### Fragmento del texto
En primer lugar, atiendan sobre todo a las fechas en las que se desarrollan cada uno de los episodios que completan este nuevo trabajo de Adrian Tomine. Solamente así se entenderán los problemas con su apellido, su inseguridad, sus torpezas absolutas. El genio nace, obviamente, pero la persona tras ese genio se hace, poco a poco, a fuego lento, como cualquier otro ser humano.
En segundo, habrá quien interprete algunos momentos de este “La soledad del dibujante” como un extenuante ejercicio de falsa modestia por parte de su creador, algo que me parecería un error. Soy más bien de la opinión de que Tomine rastrea a lo largo de su carrera de dibujante para dar con momentos que puedan tener chispa (o cierta chispa por lo menos) para ser contados en unas pocas páginas. Y es que, por mucho que la cultura de masas haya acabado convirtiendo a nuestros ojos a todo tipo de artistas en una suerte de estrellas, es totalmente cierto –y son legión los dibujantes de cómics que lo subrayan– que no hay faenas más solitarias y anodinas por tanto a la hora de contarlas que dibujar páginas y páginas sobre una mesa mal (o bien) iluminada, en un rincón de la casa y, en los casos más frenéticos, con algún niño o mascota pululando más cerca de lo recomendable del espacio de trabajo. Así que no culpen a Tomine por no tener una vida tan excitante como la de una estrella del rock en gira por países exóticos y en pleno subidón de drogas. Dicho esto, hay que ver lo mucho y bien que Tomine exprime esos momentos, esos pequeños y minúsculos conflictos a partir de los que se genera la acción de cada uno de estos capítulos o episodios.

### Conjunto de registros
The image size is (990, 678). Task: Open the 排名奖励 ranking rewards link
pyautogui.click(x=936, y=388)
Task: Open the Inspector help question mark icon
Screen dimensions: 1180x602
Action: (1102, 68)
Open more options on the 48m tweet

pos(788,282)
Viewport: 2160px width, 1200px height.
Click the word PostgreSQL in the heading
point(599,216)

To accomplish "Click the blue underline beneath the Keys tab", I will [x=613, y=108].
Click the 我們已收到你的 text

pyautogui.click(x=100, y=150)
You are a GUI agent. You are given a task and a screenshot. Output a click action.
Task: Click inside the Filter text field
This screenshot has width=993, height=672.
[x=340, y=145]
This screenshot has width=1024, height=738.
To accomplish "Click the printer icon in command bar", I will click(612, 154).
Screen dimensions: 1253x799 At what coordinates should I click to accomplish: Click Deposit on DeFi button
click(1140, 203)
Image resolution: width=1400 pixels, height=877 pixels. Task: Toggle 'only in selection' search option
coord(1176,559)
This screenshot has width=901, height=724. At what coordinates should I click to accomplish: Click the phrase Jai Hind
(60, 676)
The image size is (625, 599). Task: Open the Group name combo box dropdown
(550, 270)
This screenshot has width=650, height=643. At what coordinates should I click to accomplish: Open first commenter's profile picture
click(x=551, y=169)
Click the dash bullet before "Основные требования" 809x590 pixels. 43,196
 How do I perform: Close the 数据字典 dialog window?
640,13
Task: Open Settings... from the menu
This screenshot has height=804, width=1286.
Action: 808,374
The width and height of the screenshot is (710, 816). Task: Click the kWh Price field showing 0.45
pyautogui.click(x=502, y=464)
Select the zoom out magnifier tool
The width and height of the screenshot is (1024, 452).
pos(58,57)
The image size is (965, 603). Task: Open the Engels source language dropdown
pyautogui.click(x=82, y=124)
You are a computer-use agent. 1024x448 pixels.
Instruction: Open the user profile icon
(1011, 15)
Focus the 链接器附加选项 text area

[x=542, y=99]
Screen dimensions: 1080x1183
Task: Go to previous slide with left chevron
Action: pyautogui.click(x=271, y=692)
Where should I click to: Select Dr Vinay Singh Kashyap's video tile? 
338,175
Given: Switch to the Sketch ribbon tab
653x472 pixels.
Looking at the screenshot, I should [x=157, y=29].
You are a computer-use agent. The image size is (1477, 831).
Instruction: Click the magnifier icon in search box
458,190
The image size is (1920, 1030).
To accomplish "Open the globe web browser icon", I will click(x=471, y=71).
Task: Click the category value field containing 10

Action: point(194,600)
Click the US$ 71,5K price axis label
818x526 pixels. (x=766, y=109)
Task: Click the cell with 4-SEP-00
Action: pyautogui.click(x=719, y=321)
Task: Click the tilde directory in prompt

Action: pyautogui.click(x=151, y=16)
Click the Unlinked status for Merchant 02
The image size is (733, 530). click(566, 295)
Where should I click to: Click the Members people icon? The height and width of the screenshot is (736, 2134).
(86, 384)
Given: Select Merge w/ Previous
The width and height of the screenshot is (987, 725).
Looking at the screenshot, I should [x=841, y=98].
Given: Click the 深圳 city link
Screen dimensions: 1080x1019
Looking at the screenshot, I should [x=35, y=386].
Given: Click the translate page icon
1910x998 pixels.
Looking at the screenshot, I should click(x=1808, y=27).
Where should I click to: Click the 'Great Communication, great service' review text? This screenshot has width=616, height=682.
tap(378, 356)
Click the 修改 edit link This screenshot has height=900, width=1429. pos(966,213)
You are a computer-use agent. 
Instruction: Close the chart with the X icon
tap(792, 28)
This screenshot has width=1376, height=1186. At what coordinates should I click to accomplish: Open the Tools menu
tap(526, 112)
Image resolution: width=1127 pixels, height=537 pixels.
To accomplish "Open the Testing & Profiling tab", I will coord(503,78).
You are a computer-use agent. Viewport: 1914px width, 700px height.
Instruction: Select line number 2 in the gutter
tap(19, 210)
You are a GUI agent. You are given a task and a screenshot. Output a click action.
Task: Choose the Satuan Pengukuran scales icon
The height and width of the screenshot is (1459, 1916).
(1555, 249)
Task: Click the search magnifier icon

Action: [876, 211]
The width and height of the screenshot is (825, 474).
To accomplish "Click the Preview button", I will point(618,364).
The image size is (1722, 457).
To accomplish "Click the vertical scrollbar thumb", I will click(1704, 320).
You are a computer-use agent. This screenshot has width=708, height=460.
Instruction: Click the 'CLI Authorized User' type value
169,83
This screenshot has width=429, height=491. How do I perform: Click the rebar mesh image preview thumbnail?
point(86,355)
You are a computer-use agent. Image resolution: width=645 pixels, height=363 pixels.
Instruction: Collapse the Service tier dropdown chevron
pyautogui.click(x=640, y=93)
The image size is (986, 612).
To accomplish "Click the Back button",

### Enunciado
Retoma la reseña de «La soledad del dibujante» a partir de su última oración y continúala.

### Resultado del ejercicio
Usando páginas tramadas como si de un auténtico libro de notas o sketches se tratase, Tomine busca que veamos las páginas de “La soledad del dibujante” como un trabajo menos riguroso que sus predecesores. Le quita hierro al asunto. Algo similar a lo que ocurre con sus personajes, que se quedan más que nunca en lo esencial, en los rasgos principales, como si el autor intentase convencernos de que no se toma a si mismo demasiado en serio. Si a eso le sumamos los momentos incómodos, las meadas fuera de tiesto y otros despropósitos que protagoniza este Tomine casi hipocondríaco, queda claro que el estadounidense de ascendencia japonesa no quiere que le demos a “La soledad del dibujante” el mismo peso que a otras obras suyas. Pues bien, es evidente que le ha salido el tiro por la culata.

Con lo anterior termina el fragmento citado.